In this article, Ed Richardson, Keystone's Managing Director explores some of the key differences between A Levels and the IB Diploma, looking at their structures, grading systems, and overall impact on university admissions. Whether you are a student considering your options or a parent seeking guidance, this article aims to provide valuable insights to help you make an informed decision on the right educational qualification for you. .
What is the IB Diploma?
The IB formerly known as The International Baccalaureate Organization or IBO was founded in 1968 and offers international recognised qualifications for students from 3 to 18.
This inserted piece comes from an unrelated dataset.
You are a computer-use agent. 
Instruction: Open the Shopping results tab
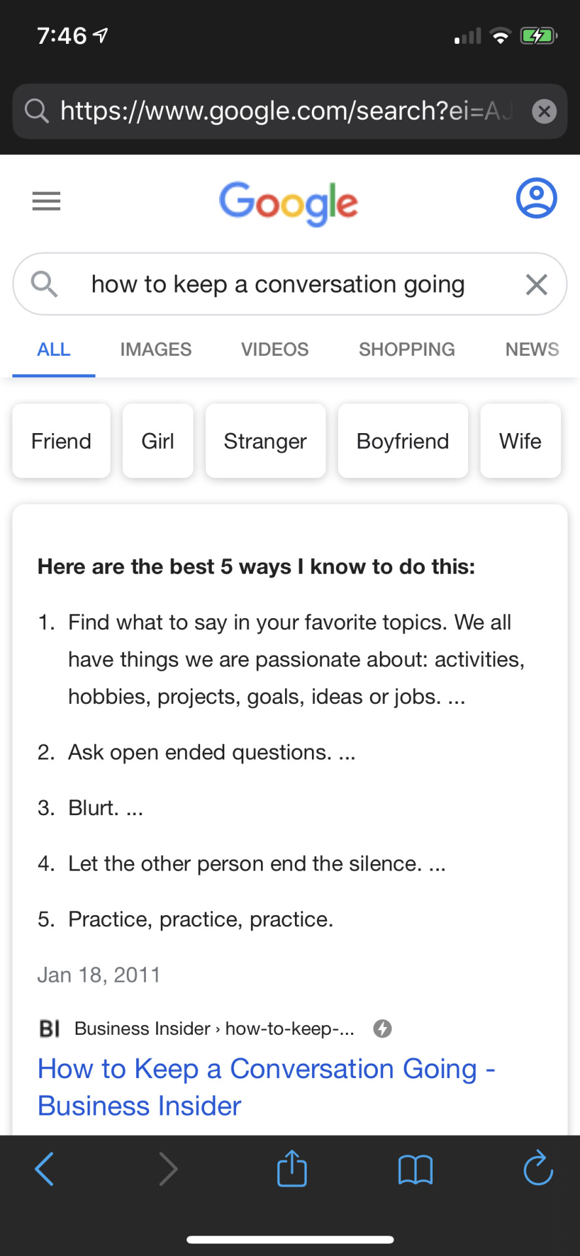(x=407, y=349)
The Diploma Programme, aimed at students between the ages of 16-18, was devised to "provide an internationally acceptable university admissions qualification suitable for the growing mobile population of young people whose parents were part of the world of diplomacy, international and multinational organizations."
Whilst A Levels are typically sat by most sixth formers at UK schools, some schools offer the International Baccalaureate (IB) Diploma Programme (DP) either alongside or instead of A Levels.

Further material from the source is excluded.